In case of packet captures showing flexiWAN tunnel traffic is not arriving, run the following test to see if UDP port 4789 is open and not filtered. The test consist of running UDP server script on site A and sending UDP traffic to it from site B. Use the public IP and ports in the case of NAT as seen in the flexiManage public IP on the Device -> Interfaces page.

The test in question uses phython3 so make sure to first install pip3:

apt install python3-pip

Then follow the steps below on each of the flexiEdge devices.

  1. Install the tool

pip3 install udp-test

  1. stop the vRouter from flexiManage devices page on both routers in question.

  2. On site A start the server:

udp-test server -p 4789

  1. Connect to server on site A from site B

udp-test client -h server_IP -p 4789 -l 4789

Where server_IP is IP of the remote site.
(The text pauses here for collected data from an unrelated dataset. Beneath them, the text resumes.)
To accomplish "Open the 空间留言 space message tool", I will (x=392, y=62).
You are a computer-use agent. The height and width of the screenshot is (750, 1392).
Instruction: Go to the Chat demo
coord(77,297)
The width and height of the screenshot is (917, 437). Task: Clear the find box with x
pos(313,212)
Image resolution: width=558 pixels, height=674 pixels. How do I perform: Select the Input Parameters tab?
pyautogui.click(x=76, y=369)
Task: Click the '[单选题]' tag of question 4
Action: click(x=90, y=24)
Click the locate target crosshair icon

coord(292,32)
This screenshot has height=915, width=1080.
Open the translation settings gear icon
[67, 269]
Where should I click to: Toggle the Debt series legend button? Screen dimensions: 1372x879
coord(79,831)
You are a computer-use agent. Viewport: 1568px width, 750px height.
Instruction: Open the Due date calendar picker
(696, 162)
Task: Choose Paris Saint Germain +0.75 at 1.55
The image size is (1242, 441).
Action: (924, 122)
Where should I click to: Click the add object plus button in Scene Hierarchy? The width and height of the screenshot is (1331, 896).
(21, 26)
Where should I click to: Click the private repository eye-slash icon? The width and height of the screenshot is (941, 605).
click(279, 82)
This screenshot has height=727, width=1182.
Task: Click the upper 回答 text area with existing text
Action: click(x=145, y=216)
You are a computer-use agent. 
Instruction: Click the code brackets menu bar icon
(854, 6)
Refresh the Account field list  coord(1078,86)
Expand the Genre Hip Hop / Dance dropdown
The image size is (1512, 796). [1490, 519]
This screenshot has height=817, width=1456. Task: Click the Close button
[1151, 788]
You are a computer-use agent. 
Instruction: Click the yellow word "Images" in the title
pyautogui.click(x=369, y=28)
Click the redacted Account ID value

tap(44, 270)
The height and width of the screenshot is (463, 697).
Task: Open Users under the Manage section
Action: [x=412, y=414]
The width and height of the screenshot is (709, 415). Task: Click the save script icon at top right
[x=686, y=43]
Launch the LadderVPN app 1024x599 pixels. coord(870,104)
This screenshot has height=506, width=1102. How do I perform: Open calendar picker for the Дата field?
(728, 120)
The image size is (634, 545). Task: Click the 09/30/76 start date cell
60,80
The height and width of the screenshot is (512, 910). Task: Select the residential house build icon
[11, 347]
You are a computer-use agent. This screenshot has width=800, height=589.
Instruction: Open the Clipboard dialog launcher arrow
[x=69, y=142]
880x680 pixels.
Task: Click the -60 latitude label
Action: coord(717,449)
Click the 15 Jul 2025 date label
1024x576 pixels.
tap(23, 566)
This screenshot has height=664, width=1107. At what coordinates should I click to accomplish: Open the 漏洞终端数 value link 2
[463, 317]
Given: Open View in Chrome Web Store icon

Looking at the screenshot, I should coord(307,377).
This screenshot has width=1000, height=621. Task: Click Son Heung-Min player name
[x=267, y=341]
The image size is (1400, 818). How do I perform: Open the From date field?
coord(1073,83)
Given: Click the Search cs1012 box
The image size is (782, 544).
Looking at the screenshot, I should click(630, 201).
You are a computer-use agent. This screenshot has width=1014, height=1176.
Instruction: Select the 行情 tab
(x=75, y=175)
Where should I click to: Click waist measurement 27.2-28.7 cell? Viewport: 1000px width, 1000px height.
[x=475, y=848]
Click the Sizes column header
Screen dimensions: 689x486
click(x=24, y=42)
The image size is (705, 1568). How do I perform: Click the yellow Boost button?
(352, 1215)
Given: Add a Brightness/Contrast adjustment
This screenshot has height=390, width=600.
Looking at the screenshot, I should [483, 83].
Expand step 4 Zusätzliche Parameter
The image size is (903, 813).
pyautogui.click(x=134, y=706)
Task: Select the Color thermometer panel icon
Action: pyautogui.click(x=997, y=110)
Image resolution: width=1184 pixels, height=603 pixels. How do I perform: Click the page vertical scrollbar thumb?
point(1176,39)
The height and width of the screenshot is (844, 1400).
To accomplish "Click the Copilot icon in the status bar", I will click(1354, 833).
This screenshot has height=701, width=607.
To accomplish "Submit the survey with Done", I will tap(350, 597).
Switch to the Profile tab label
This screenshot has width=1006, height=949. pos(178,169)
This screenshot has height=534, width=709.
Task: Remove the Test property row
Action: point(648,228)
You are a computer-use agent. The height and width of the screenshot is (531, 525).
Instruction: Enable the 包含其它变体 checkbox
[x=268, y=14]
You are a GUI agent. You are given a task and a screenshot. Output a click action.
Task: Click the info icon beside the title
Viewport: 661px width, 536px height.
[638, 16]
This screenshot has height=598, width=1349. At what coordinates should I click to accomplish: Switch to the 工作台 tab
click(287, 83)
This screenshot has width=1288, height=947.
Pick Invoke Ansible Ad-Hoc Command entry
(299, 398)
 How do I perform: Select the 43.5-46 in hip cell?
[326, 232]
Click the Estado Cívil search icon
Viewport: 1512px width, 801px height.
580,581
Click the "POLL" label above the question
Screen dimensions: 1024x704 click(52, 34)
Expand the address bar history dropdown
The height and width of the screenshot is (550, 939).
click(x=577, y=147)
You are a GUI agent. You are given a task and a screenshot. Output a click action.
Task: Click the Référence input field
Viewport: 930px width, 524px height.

Try sending messages and confirm it’s passing.

Path Selection Troubleshooting

This section will explain how to check the policies in Flexiwan Edge/Router using basic VPP commands

Once you configure the policies on the Path Selection page you need to install into the respective Flexiwan Edge/Router, Once you install the policies FlexiManage will push the configuration to the respective Flexiwan Edge/Router.

To check whether the policies are pushed we can use the following VPP CLI commands

VPP CLI Commands to check Policy

vppctl show fwabf policy

The above command shows few important counters like matched - Number of packets matched the policy defined applied - Number of packets for which the policy is applied fallback - Number of packets for which the policy is not matched and following fallback action dropped - Number of packets dropped by applying the policy or

vppctl show acl-plugin acl index <acl index number>

acl-index 105 count 2 tag {}

0: ipv4 permit src 0.0.0.0/0 dst 20.1.1.0/24 proto 0 sport 0-65535 dport 0-65535 1: ipv4 permit src 20.1.1.0/24 dst 0.0.0.0/0 proto 0 sport 0-65535 dport 0-65535

used in lookup context index: 0, 1

The above command will show the access control list of a specific ACL index number.

Firewall Troubleshooting

flexiWAN offers several commands to display information about firewall and NAT.

  • vppctl show nat44 sessions - view current WAN NAT sessions

  • vppctl show acl-plugin interface - list interfaces with ACL index values. To be used with the next command.

  • vppctl show acl-plugin acl <index> - view allowed / blocked per ACL rule. Under “index” put the interface from the above command.

IPSec / IKEv2 Troubleshooting

To view status of IKEv2 connections enter the following command from the device Command tab or using shell:

vppctl show ikev2 sa details

Advanced logging may be set running the following commands via Command tab or shell:

  1. vppctl ikev2 set logging level 5

  2. vppctl event-logger clear

  3. vppctl show event-logger

After entering the above commands, IKEv2/IPsec logging will be outputed to the device syslog. Syslog can be fetched from flexiManage, by navigating to device Logs tab.

PPPoE DNS settings

To view the DNS servers used by PPPoE conection enter the following command via shell only.

systemd-resolve --status

The command will output DNS IP’s set for all interfaces, search for the one with PPP in name, for example “ppp-eth0”.